Title:
Logic, Algorithms, and Formal Languages
Authors: Richmond Thomason and Jamie Tappenden
Brief Description:
Logic has become the science of formal languages. It tells us
how to design these languages and prove their important properties.
The traditional use of these languages was to provide an account of
valid reasoning in relatively well-behaved reasoning domains, and
most especially in mathematics.
The general organization of logic textbooks used in serious
introductions to this sort of logic ("symbolic" or "mathematical"
logic) has not changed much in over 60 years. These textbooks
concentrate on "classical" systems of logic that are recognized
as central and important, and provide an introduction to the
theory of proofs, of truth in models, and of the connection between
the two.
These things are in fact still central to logical theory. But
logic has developed and changed in many ways. It is still the
science of formal languages, but the uses of formal languages have
proliferated enormously, because of the importance of these languages
in instructing computers and enabling many tasks to be performed with
computers. The internet would be impossible without languages that
are designed for storing and presenting information of various kinds,
and for enabling computers to communicate.

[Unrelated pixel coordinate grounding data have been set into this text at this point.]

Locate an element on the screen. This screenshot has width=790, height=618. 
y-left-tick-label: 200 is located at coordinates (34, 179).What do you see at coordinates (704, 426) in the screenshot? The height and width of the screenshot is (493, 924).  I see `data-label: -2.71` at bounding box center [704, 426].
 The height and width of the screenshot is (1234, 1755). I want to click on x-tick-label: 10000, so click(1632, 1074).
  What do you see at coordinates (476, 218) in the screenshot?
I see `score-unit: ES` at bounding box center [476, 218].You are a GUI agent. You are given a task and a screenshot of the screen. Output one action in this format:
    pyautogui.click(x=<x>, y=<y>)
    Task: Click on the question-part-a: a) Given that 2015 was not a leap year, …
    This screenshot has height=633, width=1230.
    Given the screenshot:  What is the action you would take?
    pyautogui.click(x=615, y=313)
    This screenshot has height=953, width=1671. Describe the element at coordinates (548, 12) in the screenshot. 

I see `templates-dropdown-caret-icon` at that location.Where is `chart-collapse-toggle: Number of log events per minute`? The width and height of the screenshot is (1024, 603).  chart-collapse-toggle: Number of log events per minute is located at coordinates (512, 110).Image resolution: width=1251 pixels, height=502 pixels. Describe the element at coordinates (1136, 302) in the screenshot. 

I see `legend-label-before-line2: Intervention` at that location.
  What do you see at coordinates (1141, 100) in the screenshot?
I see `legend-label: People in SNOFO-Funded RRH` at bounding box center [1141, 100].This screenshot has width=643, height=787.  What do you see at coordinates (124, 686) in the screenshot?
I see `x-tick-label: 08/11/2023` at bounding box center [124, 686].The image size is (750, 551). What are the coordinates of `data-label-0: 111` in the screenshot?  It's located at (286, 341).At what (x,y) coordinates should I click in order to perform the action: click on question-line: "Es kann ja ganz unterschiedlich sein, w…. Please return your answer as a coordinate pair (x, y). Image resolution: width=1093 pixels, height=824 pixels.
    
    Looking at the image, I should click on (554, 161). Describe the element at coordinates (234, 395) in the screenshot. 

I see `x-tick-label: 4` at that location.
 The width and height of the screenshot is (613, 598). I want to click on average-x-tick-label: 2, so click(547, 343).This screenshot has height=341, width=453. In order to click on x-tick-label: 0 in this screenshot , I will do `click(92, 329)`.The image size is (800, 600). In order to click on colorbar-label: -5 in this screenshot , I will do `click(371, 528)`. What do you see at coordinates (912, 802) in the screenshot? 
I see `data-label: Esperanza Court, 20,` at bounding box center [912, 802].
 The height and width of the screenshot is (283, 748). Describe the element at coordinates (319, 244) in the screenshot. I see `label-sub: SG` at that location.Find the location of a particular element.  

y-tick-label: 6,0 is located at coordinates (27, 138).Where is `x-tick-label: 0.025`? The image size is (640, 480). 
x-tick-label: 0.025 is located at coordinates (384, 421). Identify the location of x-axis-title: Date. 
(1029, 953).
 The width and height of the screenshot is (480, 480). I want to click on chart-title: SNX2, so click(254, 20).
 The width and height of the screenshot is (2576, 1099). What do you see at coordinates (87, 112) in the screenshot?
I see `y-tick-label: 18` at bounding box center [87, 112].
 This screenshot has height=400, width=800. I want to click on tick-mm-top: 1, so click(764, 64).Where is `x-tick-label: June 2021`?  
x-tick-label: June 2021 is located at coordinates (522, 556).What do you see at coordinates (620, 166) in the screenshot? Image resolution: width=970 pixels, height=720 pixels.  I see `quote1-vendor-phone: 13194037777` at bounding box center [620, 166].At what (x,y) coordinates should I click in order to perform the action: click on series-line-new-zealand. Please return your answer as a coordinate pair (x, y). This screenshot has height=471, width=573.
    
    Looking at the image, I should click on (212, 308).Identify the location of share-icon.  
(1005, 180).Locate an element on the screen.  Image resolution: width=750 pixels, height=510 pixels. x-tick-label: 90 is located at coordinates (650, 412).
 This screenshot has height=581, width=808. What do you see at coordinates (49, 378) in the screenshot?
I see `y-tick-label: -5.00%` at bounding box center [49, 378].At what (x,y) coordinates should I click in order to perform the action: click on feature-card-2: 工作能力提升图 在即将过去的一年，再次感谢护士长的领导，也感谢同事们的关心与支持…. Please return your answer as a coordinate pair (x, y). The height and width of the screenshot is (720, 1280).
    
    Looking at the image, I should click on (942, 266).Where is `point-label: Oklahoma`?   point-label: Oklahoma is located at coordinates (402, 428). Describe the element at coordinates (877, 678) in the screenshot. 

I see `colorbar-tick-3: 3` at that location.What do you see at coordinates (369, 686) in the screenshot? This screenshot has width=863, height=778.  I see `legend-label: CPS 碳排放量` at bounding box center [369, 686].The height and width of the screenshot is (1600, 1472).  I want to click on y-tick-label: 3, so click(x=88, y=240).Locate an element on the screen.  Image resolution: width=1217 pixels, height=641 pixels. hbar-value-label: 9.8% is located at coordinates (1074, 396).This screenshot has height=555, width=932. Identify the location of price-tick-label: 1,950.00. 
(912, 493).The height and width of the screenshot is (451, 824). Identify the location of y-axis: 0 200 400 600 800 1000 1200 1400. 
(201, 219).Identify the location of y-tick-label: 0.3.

At the same time, applications have been found for logic that
illuminate many aspects of reasoning besides mathematical proofs.
This textbook aims to present the core ideas of logical theory
while recognizing these developments. It attempts to provide a
foundation for the theory of formalized languages using ideas that
have developed in computational courses. The first chapter of the
book, for instance, introduces the notion of a data type, which is an
important and useful conceptual tool in thinking about formal
languages. And the book tries to convey a clear idea of the notion
of an algorithm. This idea was central to logic long before the
development of digital computers. To understand how symbolic logic
deals with proofs, for instance it is crucial to see that there is an
algorithm for deciding whether or not a formal object is a proof.
This book takes a more holistic approach to formalization.
Formalization is treated not as a matter of translating individual
sentences into a logic, but of formalizing entire domains.
The chapters that are available have been revised several times,
but some typograpical errors may remain. Chapters 12 ("Formalizing
domains with FOL") and 13 ("Advanced topics") are still incomplete and
have not been posted as of this date (August, 2011).